# New Koi in the Pond-pic heavy



## P.senegalus (Aug 18, 2011)

Here's a few pictures of my new butterfly koi I got from a person near me for a great deal, $5.00 each, with one free. So now I have nine pond fish.



































They were not selling their white, yellow, or black and white butterfly koi, but I talked them into letting me take the smallest yellow one home 













































































































I have two normal finned koi in there as well. They cost more than the butterfly koi :x


----------



## lohachata (Jan 27, 2006)

a year ago my nephew had to move so i took in some of his fish...one of them was this little 4 inch butterfly koi.....now he is 8" and hanging out in a 25 gallon tub....next spring it is going outside in a 110 gallon tub...what i would like to get are a few of the white or silver butterflies and some gold butterflies....i will probably put them in a swimming pool to grow out....keep them in the garage or coal cellar over the winter......


----------



## ZebraDanio12 (Jun 17, 2011)

What are the little fish swimming around. Beautiful koi.


----------



## P.senegalus (Aug 18, 2011)

Thanks ;-)

They are mosquitofish, annoying little suckers that eat the koi's food. But lately their numbers have dropped so I think the koi are eating them now, lol.

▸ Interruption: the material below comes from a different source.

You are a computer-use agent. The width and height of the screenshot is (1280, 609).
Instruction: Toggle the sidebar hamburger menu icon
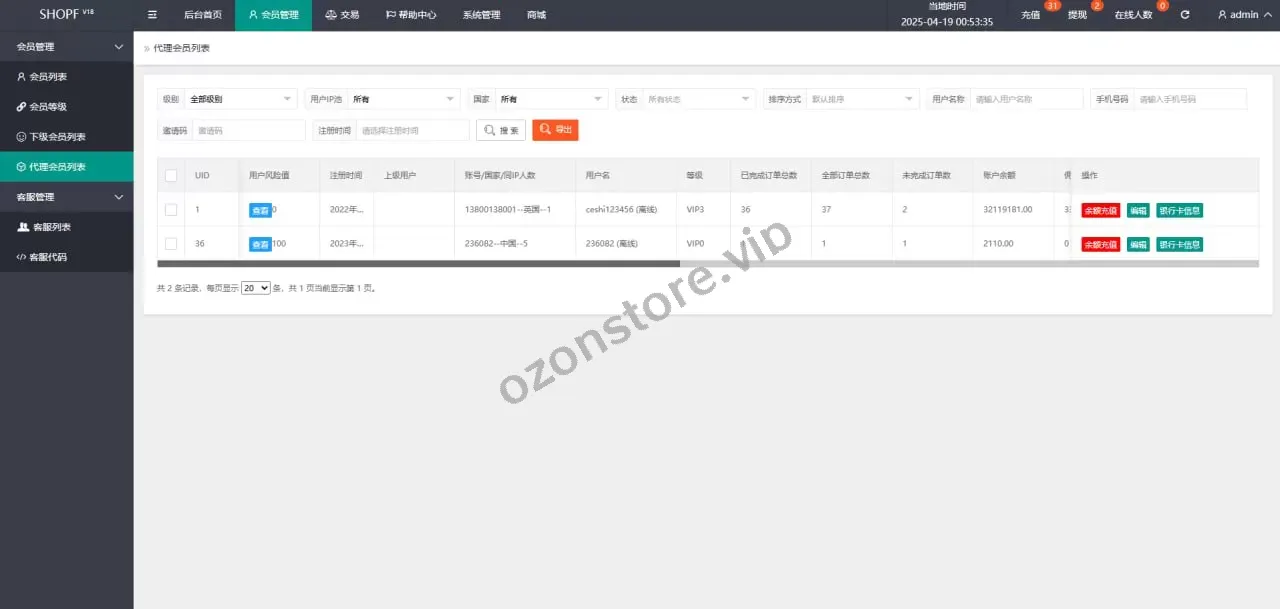tap(152, 15)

I do have a few rosy red minnow and zebra danios in there too, zebra's will be coming in for the winter. They are bigger than the danios I have in the house. I'm sure if the mosquitofish were gone, they would breed.


----------



## Charlie1 (Dec 31, 2011)

very nice!


----------



## P.senegalus (Aug 18, 2011)

Thanks Charlie1  
The water started turning green again today. I really need to buy a UV filter, i wish they were priced cheaper.


----------